Bottomline was founded in 1989 with the goal of replacing those precut paper checks with an electronic automated system. It went public a decade later, at $19 a share, and the company has become one of the leading financial technology companies, working with major corporations, insurers, law firms and banks. It currently has roughly 2,000 employees worldwide, with about a quarter of them working at its 100,000-square-foot, four-story headquarters at the Pease International Tradeport in Portsmouth
Three days before the closing, Bottomline filed its last quarterly report as a publicly traded company. As of March 31, it had $795 million in assets – $118 million in cash – and $379 million in liabilities, leaving stockholders with $417 million in equity.
In a press release, Thoma Bravo said shareholders received a premium of 42 percent over the price Bottomline stock was trading at before the company announced that it was up for sale.
In the third quarter of its fiscal year (the first quarter of the calendar year), Bottomline brought in $132 million in revenues, nearly all in subscriptions, which Bottomline has pushed to replace one time software purchases. That’s a 12 percent year-over-year increase, but expenses went up too and the company ended up losing $7.5 million, or 18 cents a share, more than the $4.8 million it lost the same quarter last year.
Fiscal year to date, the company has lost $29 million, but during that time it paid executives $42 million in stock based compensation. In the previous fiscal year, CEO Robert Eberle alone was paid $6.4 million, with $5.8 million in stock awards.
One of the first things Thoma Bravo did was replace Eberle with Craig Saks, who formerly worked for ACI Worldwide, another publicly traded payment software company located in Florida where he most recently served as development of strategies, partnerships and business models. A Bottomline filing with the Securities and Exchange Commission says that Saks had an “existing relationship with Thoma Bravo,” though it does not say what it was, and neither does Saks’ LinkedIn page.

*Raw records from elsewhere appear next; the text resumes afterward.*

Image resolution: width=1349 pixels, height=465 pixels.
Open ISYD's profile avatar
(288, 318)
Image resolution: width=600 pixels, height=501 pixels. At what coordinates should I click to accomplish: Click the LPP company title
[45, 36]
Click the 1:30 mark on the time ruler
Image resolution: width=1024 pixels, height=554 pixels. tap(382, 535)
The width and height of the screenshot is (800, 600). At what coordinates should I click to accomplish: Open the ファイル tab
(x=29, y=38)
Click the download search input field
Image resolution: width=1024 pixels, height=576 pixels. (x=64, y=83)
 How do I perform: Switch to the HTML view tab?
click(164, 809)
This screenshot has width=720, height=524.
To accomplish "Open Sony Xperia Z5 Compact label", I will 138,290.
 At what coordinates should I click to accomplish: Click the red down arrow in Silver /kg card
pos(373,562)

“As a fintech and payments industry executive for the past 20 years, I have long admired Bottomline’s success and its ability to innovate ahead of the evolving B2B payments market,” said Saks. “The future for Bottomline is bright, and I am honored to have the opportunity to lead the talented team that has built the Company into an industry leader.”
Eberle joined Bottomline in 1998, shortly before it went public. He became CEO in 2006, and stepped down the day of the merger.
“The completion of this transaction marks the beginning of an exciting new chapter for Bottomline,” said Eberle. “I am proud of the leadership position and product set we have developed over the last several years to transform business payments for companies and financial institutions globally. … There are significant opportunities ahead for Bottomline in this dynamic and growing market, and I look forward to watching the company’s success for years to come.”
Eberle will continue to serve as strategic advisor to the Company through June 30 for a monthly consultant fee of $34,476.